* Dataset entries

* * * * * * *

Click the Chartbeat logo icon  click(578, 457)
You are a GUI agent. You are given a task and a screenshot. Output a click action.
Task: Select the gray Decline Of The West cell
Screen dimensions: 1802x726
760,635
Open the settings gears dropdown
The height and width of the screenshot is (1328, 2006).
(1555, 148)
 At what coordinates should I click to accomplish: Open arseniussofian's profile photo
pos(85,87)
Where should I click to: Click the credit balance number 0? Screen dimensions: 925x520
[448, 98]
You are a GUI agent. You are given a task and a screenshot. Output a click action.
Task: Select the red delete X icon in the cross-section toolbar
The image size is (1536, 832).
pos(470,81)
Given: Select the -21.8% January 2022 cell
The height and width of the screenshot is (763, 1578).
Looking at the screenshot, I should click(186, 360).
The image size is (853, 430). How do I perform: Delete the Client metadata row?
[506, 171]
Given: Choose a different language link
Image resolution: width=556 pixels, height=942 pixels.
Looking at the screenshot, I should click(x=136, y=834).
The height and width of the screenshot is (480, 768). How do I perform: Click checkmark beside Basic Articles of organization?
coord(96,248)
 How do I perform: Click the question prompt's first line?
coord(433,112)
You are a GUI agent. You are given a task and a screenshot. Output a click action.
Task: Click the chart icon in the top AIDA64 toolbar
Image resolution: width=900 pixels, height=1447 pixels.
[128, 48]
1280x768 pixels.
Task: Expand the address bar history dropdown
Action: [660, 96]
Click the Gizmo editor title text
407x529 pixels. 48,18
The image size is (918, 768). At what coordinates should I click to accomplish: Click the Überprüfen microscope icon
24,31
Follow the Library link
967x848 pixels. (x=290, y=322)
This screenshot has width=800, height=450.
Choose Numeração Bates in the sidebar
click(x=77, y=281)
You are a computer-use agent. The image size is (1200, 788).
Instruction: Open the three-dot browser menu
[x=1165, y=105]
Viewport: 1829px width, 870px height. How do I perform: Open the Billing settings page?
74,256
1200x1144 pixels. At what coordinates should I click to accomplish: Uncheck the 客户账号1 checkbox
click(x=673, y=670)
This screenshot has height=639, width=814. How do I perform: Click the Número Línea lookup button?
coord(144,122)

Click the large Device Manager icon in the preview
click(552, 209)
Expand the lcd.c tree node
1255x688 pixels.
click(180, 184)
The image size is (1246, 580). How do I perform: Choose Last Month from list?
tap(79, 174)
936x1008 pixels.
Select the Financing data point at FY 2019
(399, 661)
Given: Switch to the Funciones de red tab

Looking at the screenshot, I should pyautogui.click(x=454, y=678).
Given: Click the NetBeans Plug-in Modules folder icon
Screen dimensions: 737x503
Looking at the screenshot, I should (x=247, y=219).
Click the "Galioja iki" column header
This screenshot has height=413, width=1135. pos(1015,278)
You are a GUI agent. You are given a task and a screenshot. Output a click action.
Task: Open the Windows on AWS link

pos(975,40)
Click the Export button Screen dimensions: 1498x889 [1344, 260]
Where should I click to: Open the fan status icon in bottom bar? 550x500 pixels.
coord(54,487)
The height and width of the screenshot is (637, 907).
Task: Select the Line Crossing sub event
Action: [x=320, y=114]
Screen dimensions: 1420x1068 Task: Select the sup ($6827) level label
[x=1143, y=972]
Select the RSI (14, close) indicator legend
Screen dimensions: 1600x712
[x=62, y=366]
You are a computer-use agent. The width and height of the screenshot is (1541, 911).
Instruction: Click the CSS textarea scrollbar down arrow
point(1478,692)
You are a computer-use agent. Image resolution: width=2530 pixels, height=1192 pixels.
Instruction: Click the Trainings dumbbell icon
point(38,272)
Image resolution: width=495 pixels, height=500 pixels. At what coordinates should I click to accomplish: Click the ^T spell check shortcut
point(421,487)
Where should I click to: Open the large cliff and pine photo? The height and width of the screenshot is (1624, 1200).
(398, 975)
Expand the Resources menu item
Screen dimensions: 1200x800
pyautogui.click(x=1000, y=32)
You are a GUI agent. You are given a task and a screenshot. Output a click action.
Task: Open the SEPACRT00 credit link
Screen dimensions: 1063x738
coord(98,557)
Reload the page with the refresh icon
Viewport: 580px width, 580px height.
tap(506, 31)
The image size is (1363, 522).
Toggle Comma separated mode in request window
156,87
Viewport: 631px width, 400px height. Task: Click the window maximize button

* * * * * * *

* Problem to work on
Given the records above, restate word for word only the lines starting at the one with "The image size is (1536, 832)." and ending at the one with "Task: Click the chart".

* Reply
The image size is (1536, 832).
pos(470,81)
Given: Select the -21.8% January 2022 cell
The height and width of the screenshot is (763, 1578).
Looking at the screenshot, I should click(186, 360).
The image size is (853, 430). How do I perform: Delete the Client metadata row?
[506, 171]
Given: Choose a different language link
Image resolution: width=556 pixels, height=942 pixels.
Looking at the screenshot, I should click(x=136, y=834).
The height and width of the screenshot is (480, 768). How do I perform: Click checkmark beside Basic Articles of organization?
coord(96,248)
 How do I perform: Click the question prompt's first line?
coord(433,112)
You are a GUI agent. You are given a task and a screenshot. Output a click action.
Task: Click the chart icon in the top AIDA64 toolbar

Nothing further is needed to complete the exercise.